[Dataset records]
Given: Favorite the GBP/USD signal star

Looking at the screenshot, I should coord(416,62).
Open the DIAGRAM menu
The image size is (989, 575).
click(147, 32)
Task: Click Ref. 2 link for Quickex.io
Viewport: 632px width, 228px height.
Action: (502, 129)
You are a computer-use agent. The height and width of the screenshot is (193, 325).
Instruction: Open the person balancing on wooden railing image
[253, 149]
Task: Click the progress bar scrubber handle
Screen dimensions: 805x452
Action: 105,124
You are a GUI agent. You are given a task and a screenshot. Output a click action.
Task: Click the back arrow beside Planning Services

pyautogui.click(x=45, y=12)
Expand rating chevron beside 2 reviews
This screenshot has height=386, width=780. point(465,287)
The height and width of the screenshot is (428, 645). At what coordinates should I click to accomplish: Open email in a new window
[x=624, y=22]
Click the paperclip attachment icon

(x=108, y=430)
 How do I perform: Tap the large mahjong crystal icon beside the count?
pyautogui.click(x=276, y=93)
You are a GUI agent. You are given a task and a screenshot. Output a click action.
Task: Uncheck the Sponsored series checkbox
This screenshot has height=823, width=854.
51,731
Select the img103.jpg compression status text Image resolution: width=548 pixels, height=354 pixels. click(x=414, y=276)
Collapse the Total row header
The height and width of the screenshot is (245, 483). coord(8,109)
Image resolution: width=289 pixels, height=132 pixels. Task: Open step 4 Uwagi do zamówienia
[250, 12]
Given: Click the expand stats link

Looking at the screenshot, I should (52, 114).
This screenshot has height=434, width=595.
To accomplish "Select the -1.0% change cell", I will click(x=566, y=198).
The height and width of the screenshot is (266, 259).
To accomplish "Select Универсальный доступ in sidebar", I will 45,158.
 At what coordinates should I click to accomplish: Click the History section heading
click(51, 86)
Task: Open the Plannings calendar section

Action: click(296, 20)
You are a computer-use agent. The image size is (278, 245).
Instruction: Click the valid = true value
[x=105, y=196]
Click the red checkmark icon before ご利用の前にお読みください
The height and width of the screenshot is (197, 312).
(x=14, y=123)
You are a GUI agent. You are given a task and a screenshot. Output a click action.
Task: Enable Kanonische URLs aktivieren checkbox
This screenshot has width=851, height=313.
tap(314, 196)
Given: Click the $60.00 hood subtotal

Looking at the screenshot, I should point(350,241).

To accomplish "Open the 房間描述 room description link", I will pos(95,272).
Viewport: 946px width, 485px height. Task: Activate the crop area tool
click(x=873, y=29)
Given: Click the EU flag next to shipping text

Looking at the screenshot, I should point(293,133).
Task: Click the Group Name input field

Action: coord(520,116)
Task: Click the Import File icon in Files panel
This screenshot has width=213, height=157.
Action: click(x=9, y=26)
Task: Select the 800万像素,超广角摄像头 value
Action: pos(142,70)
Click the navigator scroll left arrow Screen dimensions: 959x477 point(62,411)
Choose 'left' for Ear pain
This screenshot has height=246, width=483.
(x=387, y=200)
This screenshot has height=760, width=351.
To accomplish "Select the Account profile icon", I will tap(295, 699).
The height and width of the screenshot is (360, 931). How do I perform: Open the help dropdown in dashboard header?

Exercise:
Write out again, exactly, the line containing "This screenshot has height=760, width=351." and every later line of the records. Omit the rest.

Output of the exercise:
This screenshot has height=760, width=351.
To accomplish "Select the Account profile icon", I will tap(295, 699).
The height and width of the screenshot is (360, 931). How do I perform: Open the help dropdown in dashboard header?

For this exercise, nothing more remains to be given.